WEDNESDAY, Oct. 31 (HealthDay News) -- Surgical treatment of adolescent idiopathic scoliosis (AIS) significantly improves quality of life (QOL), according to research published online Oct. 22 in the Journal of Spinal Disorders & Techniques.

Luciano Antonio Nassar Pellegrino, M.D., and Osmar Avanzi, M.D., Ph.D., of Santa Casa de São Paulo in Brazil, prospectively evaluated the QOL of 33 patients with AIS before and three, six, and 12 months after surgery using the Scoliosis Research Society-30 (SRS-30) and Short Form-36 Health Survey (SF-36) questionnaires. Results were also evaluated according to Cobb angle, curve correction, or type of instrumentation used (hybrid or pedicle screws alone).
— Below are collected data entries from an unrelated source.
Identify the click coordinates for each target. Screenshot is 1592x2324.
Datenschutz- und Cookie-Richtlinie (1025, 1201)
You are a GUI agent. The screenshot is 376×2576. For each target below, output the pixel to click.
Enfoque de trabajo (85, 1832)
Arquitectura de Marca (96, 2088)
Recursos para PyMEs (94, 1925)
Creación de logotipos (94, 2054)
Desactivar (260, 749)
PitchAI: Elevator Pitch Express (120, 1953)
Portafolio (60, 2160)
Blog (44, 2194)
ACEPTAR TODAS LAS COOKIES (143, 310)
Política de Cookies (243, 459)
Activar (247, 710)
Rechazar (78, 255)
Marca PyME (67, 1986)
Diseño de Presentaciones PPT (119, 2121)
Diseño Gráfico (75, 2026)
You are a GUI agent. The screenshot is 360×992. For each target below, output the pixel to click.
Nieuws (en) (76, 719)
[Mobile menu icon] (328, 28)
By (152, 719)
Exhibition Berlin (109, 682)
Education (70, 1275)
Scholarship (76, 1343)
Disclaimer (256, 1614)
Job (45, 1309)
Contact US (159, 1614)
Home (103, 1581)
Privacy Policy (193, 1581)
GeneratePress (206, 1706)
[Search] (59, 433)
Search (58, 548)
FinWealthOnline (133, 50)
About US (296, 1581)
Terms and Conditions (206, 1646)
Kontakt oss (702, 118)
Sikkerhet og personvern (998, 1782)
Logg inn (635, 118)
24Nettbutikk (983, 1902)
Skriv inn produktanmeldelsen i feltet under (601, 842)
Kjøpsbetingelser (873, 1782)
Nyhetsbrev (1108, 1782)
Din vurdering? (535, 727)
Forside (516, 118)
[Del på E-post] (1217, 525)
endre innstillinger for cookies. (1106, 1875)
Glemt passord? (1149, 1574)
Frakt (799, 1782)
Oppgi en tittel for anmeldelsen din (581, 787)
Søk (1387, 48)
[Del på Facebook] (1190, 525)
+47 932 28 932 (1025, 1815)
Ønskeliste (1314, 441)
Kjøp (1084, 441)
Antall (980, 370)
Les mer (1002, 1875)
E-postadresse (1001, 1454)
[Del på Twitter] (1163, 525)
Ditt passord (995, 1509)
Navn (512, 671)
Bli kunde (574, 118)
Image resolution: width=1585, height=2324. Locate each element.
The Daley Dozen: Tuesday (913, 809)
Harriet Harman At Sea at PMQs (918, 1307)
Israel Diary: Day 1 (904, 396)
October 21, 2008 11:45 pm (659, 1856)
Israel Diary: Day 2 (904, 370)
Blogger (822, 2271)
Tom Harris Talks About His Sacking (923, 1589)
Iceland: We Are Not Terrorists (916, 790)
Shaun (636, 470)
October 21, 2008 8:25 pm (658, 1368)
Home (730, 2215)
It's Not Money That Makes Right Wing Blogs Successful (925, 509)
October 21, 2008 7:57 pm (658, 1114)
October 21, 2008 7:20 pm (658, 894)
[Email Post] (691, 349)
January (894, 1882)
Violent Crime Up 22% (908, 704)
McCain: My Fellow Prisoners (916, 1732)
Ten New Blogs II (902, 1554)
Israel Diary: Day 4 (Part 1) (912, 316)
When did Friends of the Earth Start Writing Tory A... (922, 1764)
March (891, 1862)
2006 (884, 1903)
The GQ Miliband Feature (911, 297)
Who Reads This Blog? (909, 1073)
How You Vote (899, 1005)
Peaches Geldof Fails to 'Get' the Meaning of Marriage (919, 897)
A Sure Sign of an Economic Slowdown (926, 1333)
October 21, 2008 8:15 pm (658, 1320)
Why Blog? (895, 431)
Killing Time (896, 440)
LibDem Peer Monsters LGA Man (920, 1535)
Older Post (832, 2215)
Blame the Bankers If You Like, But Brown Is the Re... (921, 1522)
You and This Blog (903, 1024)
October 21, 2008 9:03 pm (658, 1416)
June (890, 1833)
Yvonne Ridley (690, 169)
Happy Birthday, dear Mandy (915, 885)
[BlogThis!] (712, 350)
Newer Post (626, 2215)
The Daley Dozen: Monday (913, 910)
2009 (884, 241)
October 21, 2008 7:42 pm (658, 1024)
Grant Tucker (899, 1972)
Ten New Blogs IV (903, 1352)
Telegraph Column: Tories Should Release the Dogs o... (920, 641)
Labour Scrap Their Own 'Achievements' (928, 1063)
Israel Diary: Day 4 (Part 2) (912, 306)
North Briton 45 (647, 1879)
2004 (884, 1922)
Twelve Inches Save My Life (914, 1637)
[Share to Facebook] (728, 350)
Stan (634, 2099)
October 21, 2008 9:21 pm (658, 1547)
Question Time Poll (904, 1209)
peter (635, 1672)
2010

The researchers found that, overall, the greatest changes occurred in the self-image and satisfaction with management domains of the SRS-30 questionnaire. Although QOL scores showed that pain was worse and function was decreased at the three-month visit, by 12 months, both scores were significantly improved from baseline (preoperative). By six and 12 months, total scores on the SRS-30 survey were significantly improved, and significant improvements were also noted in general health, vitality, and social functioning using the SF-36 survey. The improvements were independent of curve magnitude, the percent curve correction, or type of instrumentation used in the surgical procedure.

"Surgical treatment of AIS, whether using hybrid instrumentation or pedicle screws alone, can not only provide adequate correction of spinal deformity but also lead to significant improvements in health-related quality of life, as shown by improvement in all SRS-30 and SF-36 domain scores," the authors write.